[[ DATA LISTING, beginning ]]

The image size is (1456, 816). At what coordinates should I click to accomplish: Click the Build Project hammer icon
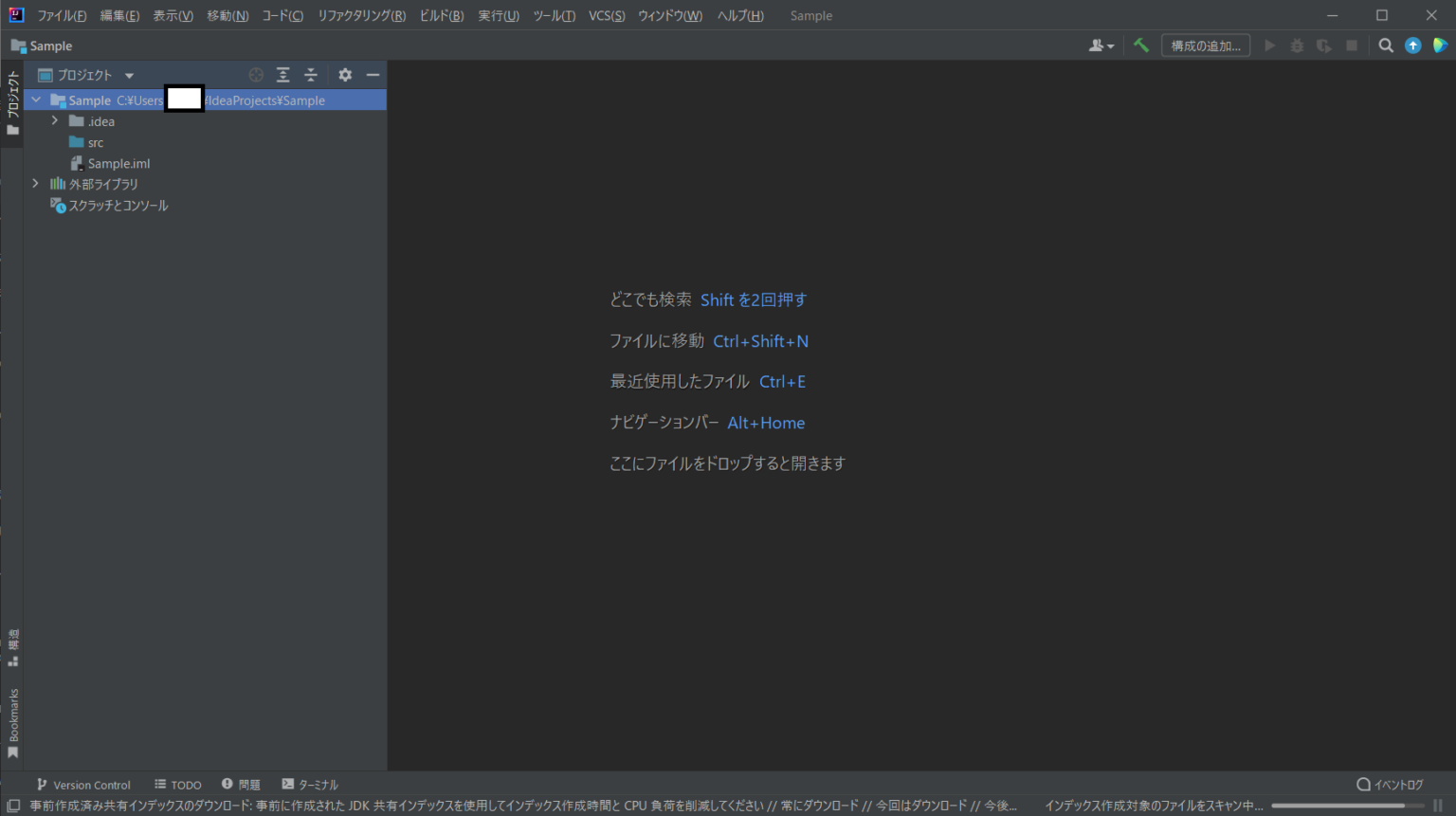click(x=1140, y=45)
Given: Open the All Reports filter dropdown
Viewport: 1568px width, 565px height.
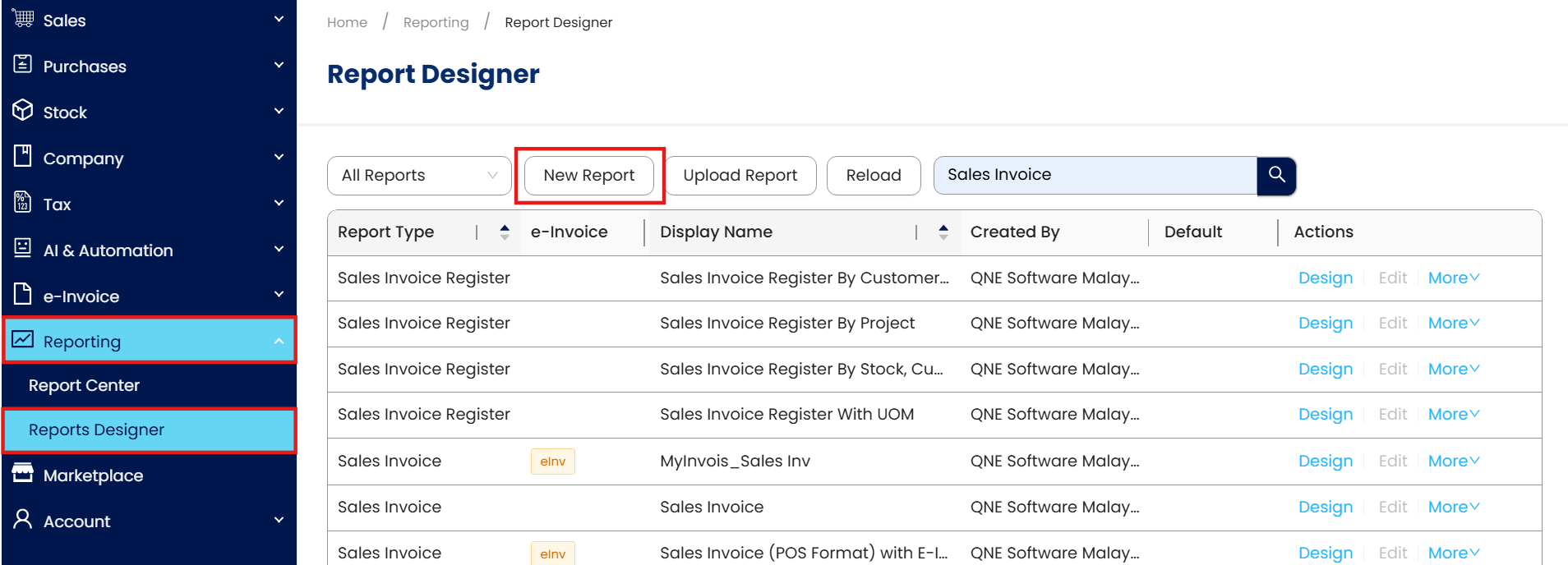Looking at the screenshot, I should [419, 176].
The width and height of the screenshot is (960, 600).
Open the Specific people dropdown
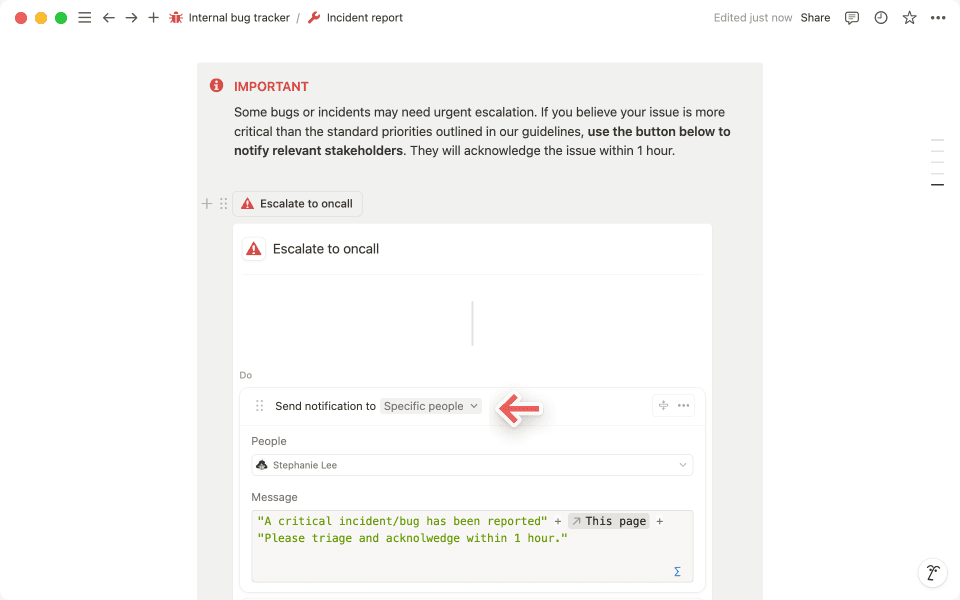pyautogui.click(x=430, y=406)
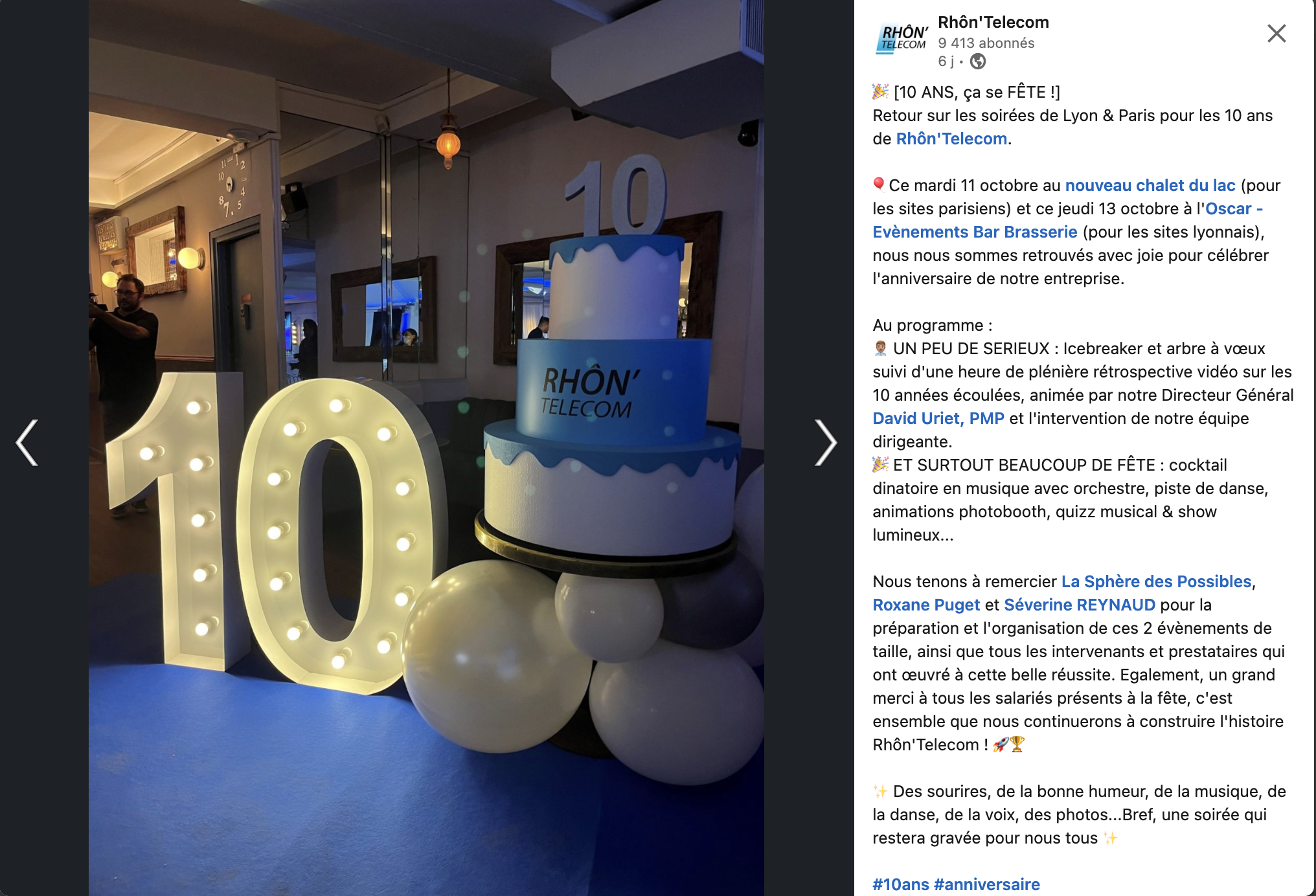
Task: Visit Roxane Puget profile link
Action: point(926,605)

[[ DATA LISTING, end ]]

▸ TASK DESCRIPTION:
Your job is to transcribe the records exactly and in full. Pictures are not part of the copy.

▸ FINISHED EXERCISE:
The image size is (1456, 816). At what coordinates should I click to accomplish: Click the Build Project hammer icon
click(x=1140, y=45)
Given: Open the All Reports filter dropdown
Viewport: 1568px width, 565px height.
Looking at the screenshot, I should [419, 176].
The width and height of the screenshot is (960, 600).
Open the Specific people dropdown
pyautogui.click(x=430, y=406)
Task: Visit Roxane Puget profile link
Action: point(926,605)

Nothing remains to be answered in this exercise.